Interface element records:
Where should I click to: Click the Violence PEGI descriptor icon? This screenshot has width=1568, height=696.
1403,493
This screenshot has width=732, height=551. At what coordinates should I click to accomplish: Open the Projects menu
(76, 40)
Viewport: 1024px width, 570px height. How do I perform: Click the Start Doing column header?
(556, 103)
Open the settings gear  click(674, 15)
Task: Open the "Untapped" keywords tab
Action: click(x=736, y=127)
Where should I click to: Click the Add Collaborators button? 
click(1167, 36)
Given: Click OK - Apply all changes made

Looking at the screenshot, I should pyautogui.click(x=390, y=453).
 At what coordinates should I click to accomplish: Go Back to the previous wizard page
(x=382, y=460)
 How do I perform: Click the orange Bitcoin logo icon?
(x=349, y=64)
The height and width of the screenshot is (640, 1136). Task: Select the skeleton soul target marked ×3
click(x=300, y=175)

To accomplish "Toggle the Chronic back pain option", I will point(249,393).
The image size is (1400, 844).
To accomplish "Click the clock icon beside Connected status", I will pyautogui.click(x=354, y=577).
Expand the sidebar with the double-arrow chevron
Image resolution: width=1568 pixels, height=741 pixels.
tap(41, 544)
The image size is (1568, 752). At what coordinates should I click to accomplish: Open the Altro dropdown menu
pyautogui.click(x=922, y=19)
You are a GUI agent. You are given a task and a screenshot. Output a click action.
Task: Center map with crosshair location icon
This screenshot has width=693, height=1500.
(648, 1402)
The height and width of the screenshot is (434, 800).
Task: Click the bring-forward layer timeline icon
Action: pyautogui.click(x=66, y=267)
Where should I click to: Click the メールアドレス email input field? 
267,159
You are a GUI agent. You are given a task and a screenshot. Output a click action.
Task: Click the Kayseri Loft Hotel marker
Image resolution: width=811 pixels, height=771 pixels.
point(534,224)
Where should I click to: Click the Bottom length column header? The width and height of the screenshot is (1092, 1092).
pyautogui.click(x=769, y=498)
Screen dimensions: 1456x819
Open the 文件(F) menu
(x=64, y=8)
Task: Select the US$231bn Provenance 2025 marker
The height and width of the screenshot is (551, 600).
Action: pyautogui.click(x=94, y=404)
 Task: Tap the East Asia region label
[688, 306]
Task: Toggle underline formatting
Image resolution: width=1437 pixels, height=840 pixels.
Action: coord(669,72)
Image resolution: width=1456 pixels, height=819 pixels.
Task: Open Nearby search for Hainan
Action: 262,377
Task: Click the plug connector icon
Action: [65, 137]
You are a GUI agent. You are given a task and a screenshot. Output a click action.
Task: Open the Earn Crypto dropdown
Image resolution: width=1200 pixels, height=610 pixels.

**Objective**:
Please copy every one of the items above line for line, with nothing altered.

**Task solution**:
Where should I click to: Click the Violence PEGI descriptor icon? This screenshot has width=1568, height=696.
1403,493
This screenshot has width=732, height=551. At what coordinates should I click to accomplish: Open the Projects menu
(76, 40)
Viewport: 1024px width, 570px height. How do I perform: Click the Start Doing column header?
(556, 103)
Open the settings gear  click(674, 15)
Task: Open the "Untapped" keywords tab
Action: click(x=736, y=127)
Where should I click to: Click the Add Collaborators button? 
click(1167, 36)
Given: Click OK - Apply all changes made

Looking at the screenshot, I should pyautogui.click(x=390, y=453).
 At what coordinates should I click to accomplish: Go Back to the previous wizard page
(x=382, y=460)
 How do I perform: Click the orange Bitcoin logo icon?
(x=349, y=64)
The height and width of the screenshot is (640, 1136). Task: Select the skeleton soul target marked ×3
click(x=300, y=175)

To accomplish "Toggle the Chronic back pain option", I will point(249,393).
The image size is (1400, 844).
To accomplish "Click the clock icon beside Connected status", I will pyautogui.click(x=354, y=577).
Expand the sidebar with the double-arrow chevron
Image resolution: width=1568 pixels, height=741 pixels.
tap(41, 544)
The image size is (1568, 752). At what coordinates should I click to accomplish: Open the Altro dropdown menu
pyautogui.click(x=922, y=19)
You are a GUI agent. You are given a task and a screenshot. Output a click action.
Task: Center map with crosshair location icon
This screenshot has width=693, height=1500.
(648, 1402)
The height and width of the screenshot is (434, 800).
Task: Click the bring-forward layer timeline icon
Action: pyautogui.click(x=66, y=267)
Where should I click to: Click the メールアドレス email input field? 
267,159
You are a GUI agent. You are given a task and a screenshot. Output a click action.
Task: Click the Kayseri Loft Hotel marker
Image resolution: width=811 pixels, height=771 pixels.
point(534,224)
Where should I click to: Click the Bottom length column header? The width and height of the screenshot is (1092, 1092).
pyautogui.click(x=769, y=498)
Screen dimensions: 1456x819
Open the 文件(F) menu
(x=64, y=8)
Task: Select the US$231bn Provenance 2025 marker
The height and width of the screenshot is (551, 600).
Action: pyautogui.click(x=94, y=404)
 Task: Tap the East Asia region label
[688, 306]
Task: Toggle underline formatting
Image resolution: width=1437 pixels, height=840 pixels.
Action: coord(669,72)
Image resolution: width=1456 pixels, height=819 pixels.
Task: Open Nearby search for Hainan
Action: 262,377
Task: Click the plug connector icon
Action: [65, 137]
You are a GUI agent. You are given a task and a screenshot. Output a click action.
Task: Open the Earn Crypto dropdown
Image resolution: width=1200 pixels, height=610 pixels.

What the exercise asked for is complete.